DIRECTIVE:
Could you quote verbatim the part of the entries that opens with the line containing "837x399 pixels." and runs through the end of the entries?

DATASET:
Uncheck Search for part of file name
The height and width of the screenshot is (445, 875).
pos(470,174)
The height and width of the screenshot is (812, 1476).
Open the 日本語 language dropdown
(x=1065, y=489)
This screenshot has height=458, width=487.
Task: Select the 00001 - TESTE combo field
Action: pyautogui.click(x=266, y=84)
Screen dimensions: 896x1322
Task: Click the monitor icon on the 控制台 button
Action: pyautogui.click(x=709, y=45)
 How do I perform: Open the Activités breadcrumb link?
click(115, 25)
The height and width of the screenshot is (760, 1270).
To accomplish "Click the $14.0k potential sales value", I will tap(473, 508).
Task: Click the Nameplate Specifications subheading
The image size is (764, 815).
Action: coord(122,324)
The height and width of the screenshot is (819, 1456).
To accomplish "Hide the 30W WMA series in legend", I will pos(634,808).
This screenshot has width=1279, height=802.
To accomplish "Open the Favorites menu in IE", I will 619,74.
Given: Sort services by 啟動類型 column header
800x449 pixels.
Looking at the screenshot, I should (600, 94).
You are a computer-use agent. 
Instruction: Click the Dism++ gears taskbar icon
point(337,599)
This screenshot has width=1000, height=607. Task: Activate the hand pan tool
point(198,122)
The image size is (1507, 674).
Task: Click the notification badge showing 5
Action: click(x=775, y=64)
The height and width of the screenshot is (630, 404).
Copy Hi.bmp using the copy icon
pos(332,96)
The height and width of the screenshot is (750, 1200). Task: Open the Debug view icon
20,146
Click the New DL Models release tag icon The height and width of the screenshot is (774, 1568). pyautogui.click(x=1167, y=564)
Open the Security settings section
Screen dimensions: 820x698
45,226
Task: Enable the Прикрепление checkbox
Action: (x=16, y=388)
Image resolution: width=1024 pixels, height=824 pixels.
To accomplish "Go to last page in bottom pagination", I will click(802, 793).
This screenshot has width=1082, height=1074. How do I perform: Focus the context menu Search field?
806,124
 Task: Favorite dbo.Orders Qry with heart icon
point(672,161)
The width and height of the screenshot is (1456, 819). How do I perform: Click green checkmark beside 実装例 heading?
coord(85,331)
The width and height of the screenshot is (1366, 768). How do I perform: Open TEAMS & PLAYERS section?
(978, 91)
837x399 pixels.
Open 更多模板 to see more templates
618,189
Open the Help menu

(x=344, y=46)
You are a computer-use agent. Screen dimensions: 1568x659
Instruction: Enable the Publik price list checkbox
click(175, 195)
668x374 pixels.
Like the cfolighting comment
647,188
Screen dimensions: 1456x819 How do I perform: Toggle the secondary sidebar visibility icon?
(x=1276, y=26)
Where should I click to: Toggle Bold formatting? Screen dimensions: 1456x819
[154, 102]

FINAL ANSWER:
837x399 pixels.
Open 更多模板 to see more templates
618,189
Open the Help menu

(x=344, y=46)
You are a computer-use agent. Screen dimensions: 1568x659
Instruction: Enable the Publik price list checkbox
click(175, 195)
668x374 pixels.
Like the cfolighting comment
647,188
Screen dimensions: 1456x819 How do I perform: Toggle the secondary sidebar visibility icon?
(x=1276, y=26)
Where should I click to: Toggle Bold formatting? Screen dimensions: 1456x819
[154, 102]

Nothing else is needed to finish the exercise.